The doctrine of the incarnations of Bhagavan – avataras - is another unique feature of Hinduism. The Reality (Sadvastu) is one. That It manifests itself as countless beings is one of our cardinal tenets. It follows that it is this one and only Reality that transforms itself again and again into all those beings that are subject to birth and death. Also it is the same Reality that is manifested as Isvara to protect this world of sentient beings and insentient objects. Unlike humans he is not subject to the law of karma. It is to live out his karma - to experience the fruits of his actions that man is born again and again. But in birth after birth, instead of washing away his old karma, he adds more and more to the mud sticking to him.

Isvara is to be known in different states. That Bhagavan is all - that all is Bhagavan - is a state that we cannot easily comprehend.

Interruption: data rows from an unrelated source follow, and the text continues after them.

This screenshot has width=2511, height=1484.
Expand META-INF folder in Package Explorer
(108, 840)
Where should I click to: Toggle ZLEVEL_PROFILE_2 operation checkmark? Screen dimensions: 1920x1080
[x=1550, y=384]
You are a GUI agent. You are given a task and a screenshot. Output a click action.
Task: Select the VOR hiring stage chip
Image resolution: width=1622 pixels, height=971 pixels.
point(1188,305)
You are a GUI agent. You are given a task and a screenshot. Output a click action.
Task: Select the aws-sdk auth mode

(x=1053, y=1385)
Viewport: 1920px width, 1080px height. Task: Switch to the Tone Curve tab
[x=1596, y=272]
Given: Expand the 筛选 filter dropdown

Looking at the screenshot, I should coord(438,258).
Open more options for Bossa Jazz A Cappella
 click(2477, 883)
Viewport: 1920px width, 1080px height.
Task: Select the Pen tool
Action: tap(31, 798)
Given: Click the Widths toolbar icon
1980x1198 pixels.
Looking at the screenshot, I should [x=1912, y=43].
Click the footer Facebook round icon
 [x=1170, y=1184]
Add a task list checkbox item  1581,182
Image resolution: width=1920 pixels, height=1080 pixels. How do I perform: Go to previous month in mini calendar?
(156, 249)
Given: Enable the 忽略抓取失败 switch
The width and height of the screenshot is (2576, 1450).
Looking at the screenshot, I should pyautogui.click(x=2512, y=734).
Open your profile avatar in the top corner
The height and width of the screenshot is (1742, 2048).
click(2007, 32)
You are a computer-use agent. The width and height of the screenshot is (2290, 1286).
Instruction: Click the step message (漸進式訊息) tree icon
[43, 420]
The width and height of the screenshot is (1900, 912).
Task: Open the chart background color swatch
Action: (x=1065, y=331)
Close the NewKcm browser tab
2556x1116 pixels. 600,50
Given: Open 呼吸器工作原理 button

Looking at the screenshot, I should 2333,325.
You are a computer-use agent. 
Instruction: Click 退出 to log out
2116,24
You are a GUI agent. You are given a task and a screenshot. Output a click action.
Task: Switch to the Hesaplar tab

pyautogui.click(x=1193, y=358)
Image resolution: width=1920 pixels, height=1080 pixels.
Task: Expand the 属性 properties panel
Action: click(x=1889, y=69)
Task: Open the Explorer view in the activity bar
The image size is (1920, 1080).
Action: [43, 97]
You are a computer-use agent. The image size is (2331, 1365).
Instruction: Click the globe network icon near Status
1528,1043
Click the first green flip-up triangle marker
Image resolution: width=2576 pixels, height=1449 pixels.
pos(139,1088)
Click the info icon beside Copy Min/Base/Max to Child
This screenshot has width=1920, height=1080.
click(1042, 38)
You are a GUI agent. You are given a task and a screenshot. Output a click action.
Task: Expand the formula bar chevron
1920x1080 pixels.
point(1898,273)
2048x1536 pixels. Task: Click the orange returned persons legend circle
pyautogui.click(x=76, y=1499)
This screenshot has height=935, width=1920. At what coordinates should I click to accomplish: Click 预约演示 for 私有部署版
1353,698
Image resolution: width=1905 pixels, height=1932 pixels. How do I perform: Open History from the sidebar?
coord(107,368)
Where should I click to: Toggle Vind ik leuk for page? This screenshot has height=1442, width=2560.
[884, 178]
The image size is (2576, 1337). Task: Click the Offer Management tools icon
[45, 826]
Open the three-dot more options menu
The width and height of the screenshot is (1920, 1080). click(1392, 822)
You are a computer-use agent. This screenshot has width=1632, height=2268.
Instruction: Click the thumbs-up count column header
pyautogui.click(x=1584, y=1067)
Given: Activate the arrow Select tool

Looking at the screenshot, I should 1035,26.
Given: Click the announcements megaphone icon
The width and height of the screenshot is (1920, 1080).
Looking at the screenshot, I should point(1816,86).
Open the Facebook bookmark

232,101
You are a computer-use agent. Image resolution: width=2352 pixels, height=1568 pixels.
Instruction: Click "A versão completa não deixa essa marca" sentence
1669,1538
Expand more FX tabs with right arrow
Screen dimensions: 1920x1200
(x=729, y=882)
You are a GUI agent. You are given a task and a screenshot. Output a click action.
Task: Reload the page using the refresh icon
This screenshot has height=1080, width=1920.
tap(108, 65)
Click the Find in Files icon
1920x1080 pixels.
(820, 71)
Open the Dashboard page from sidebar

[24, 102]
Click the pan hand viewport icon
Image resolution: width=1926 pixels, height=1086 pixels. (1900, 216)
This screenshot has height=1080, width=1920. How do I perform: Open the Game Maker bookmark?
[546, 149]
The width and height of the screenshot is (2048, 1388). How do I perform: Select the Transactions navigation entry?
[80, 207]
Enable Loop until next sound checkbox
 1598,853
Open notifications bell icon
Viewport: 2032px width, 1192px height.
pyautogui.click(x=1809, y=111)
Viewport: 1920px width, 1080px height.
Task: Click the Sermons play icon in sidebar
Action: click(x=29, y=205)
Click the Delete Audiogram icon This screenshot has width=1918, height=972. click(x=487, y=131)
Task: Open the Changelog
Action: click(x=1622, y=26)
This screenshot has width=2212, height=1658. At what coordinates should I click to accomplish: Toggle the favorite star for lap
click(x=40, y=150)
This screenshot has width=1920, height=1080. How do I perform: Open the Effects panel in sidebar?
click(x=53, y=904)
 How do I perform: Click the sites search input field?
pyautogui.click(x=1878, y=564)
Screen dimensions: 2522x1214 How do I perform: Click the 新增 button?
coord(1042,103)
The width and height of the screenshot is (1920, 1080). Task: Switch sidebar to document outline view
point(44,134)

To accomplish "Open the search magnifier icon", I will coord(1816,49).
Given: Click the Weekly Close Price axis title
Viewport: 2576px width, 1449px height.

Then there is a state mentioned in the ‘Vibhuti Yoga chapter" of Gita according to which the Bhagavan dwells in the highest of each category, in the ‘most excellent’ of things.

To create the highest of excellence in human life he sends messengers to earth in the guise of preceptors (acharyas), men of wisdom and enlightenment (jnanis), yogins and devotees. This is another state in which God is to be known. Not satisfied with the previous states, he assumes yet another state: he descends to earth as an avatara. The word ‘avatarana’ itself means ‘descent’. Isvara is ‘paratpara’, that is ‘higher than the highest’, ‘beyond what is beyond everything’. Yet he descends to earth by being born in our midst to re-establish dharma.

If Bhagavan descends to earth again and again it is to lift up man and show him the righteous path. When unrighteousness gains the upper hand and righteousness declines, he descends to earth to destroy unrighteousness and to establish righteousness again - and to protect the virtuous and destroy the wicked. Sri Krishna Paramatman declares so in the Gita.